Reputation: 11
Columns and first rows of code
I have several different geom_smooth(method="glm")
lines in the same geom_point
graph in ggplot2
. I'm looking to determine the regression equation for each line, including the slope equation. I found a similar post but I'm still having some problems. My code is:
native <- read.csv("native.gather.C4C5C6C7.csv")
ggplot(native, aes(x=YearsPostRelease, y=PercentNative, col=FieldType, linetype=FieldType)) +
geom_point(size=0.7) +
geom_smooth(data = native,
method ="glm", alpha = 0, show.legend = FALSE, linetype = 'solid') +
scale_x_continuous(breaks = c(0, 5, 10, 15, 20, 25, 30, 35, 40, 45, 50, 55)) +
scale_y_continuous(limits = c(0, 100),
breaks = c(0, 10, 20, 30, 40, 50, 60, 70, 80, 90, 100)) +
ggtitle("Percent Native Through Time")
Thanks in advance!
Upvotes: 1
Views: 1101
Reputation: 66570
Here's an approach using lm_eqn
as defined here. You probably experienced issues because your data don't match the expected input of the function. I used mtcars
here since I don't have your data, exploring the relationship between mpg and wt between cyl groups. Below, note the customization of the relationship I am investigating.
lm_eqn <- function(df){
m <- lm(mpg ~ wt, df);
eq <- substitute(italic(mpg) == a + b %.% italic(wt)*","~~italic(r)^2~"="~r2,
list(a = format(coef(m)[1], digits = 2),
b = format(coef(m)[2], digits = 2),
r2 = format(summary(m)$r.squared, digits = 3)))
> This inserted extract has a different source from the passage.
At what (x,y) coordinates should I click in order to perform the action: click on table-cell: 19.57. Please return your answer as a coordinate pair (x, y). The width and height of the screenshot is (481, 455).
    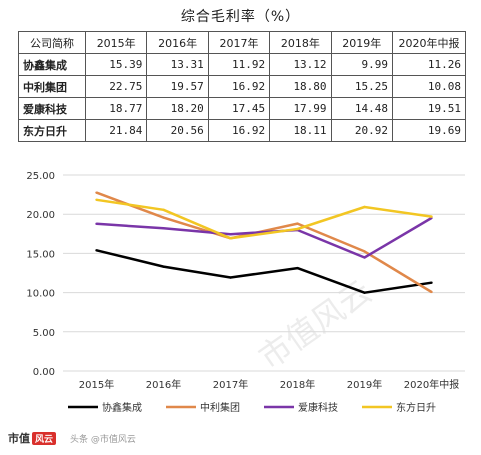
    Looking at the image, I should click on (178, 86).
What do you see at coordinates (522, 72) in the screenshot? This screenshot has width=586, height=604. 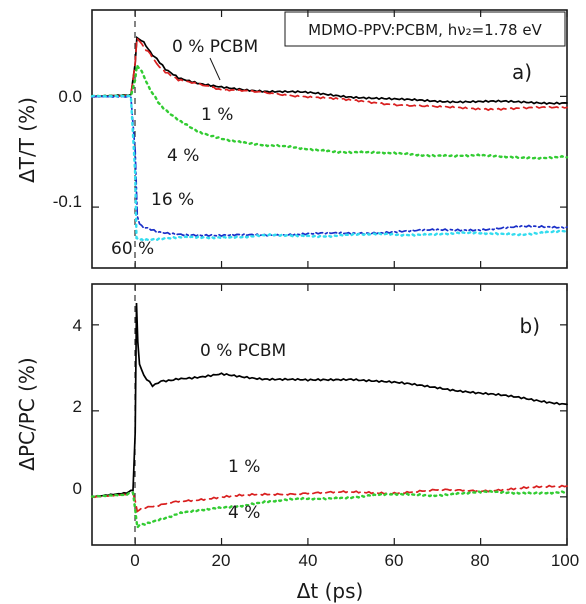 I see `panel-a-label: a)` at bounding box center [522, 72].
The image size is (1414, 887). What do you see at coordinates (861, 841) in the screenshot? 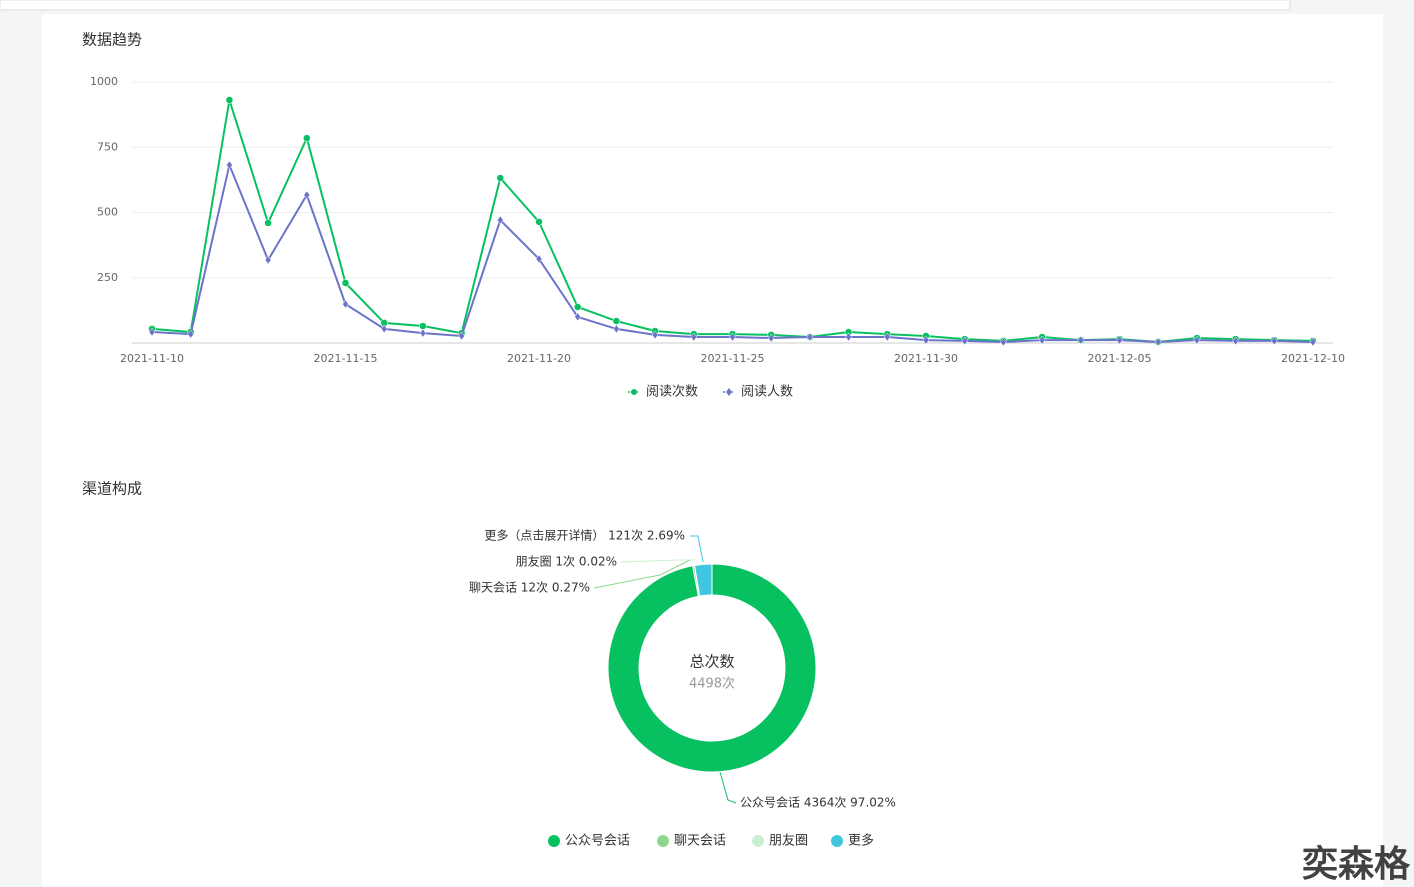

as.character(as.expression(eq));
}
We can apply that to manually defined subsets of the data. There's probably a smarter way to apply this to multiple groups more automatically, but since its hard to automate smart label locations, this might be good enough.
library(ggplot2); library(dplyr)
ggplot(mtcars, aes(x=wt, y=mpg,
col=as.factor(cyl), linetype=as.factor(cyl))) +
geom_point() +
geom_smooth(data = mtcars,
method ="glm", alpha = 0, show.legend = FALSE, linetype = 'solid') +
annotate("text", x = 3, y = 30, label = lm_eqn(mtcars %>% filter(cyl == 4)), parse = TRUE) +
annotate("text", x = 4.3, y = 20, label = lm_eqn(mtcars %>% filter(cyl == 6)), parse = TRUE) +
annotate("text", x = 4, y = 12, label = lm_eqn(mtcars %>% filter(cyl == 8)), parse = TRUE)
Upvotes: 4
Reputation: 1868
Applying what Jon contributed above, you can customize this function to your data as follows.
Again it's difficult to know completely what your underlying data look like, but let's assume that your field, FieldType, contains three factors: BSSFields, CSSFields, DSSFields.
# Load data
library(tidyverse)
native <- read.csv("native.gather.C4C5C6C7.csv")
# Define function
lm_eqn <- function(df){
m <- lm(PercentNative ~ YearsPostRelease, df);
eq <- substitute(italic(native) == a + b %.%
italic(YearsPostRelease)*","~~italic(r)^2~"="~r2,
list(a = format(coef(m)[1], digits = 2),
b = format(coef(m)[2], digits = 2),
r2 = format(summary(m)$r.squared, digits = 3)))
as.character(as.expression(eq));
}
# Plot data
ggplot(native, aes(x = YearsPostRelease,
y = PercentNative,
col = FieldType,
linetype = FieldType)) +
geom_point(size=0.7) +
geom_smooth(data = native,
method ="glm", alpha = 0, show.legend = FALSE, linetype = 'solid') +
scale_x_continuous(breaks = c(0, 5, 10, 15, 20, 25, 30, 35, 40, 45, 50, 55)) +
scale_y_continuous(limits = c(0, 100),
breaks = c(0, 10, 20, 30, 40, 50, 60, 70, 80, 90, 100)) +
annotate("text", x = 3, y = 30,
label = lm_eqn(native %>% filter(FieldType == "BSSFields")), parse = TRUE) +
annotate("text", x = 4, y = 20,
label = lm_eqn(native %>% filter(FieldType == "CSSFields")), parse = TRUE) +
annotate("text", x = 5, y = 10,
label = lm_eqn(native %>% filter(FieldType == "DSSFields")), parse = TRUE)
ggtitle("Percent Native Through Time")
It's important to note that the location of these regressions equations will have be modified based on the range of YearsPostRelease and PercentNative. Also, if FieldTypes contain more than three levels, you'll have to add corresponding annotate()
calls, customized to the level name.
Upvotes: 0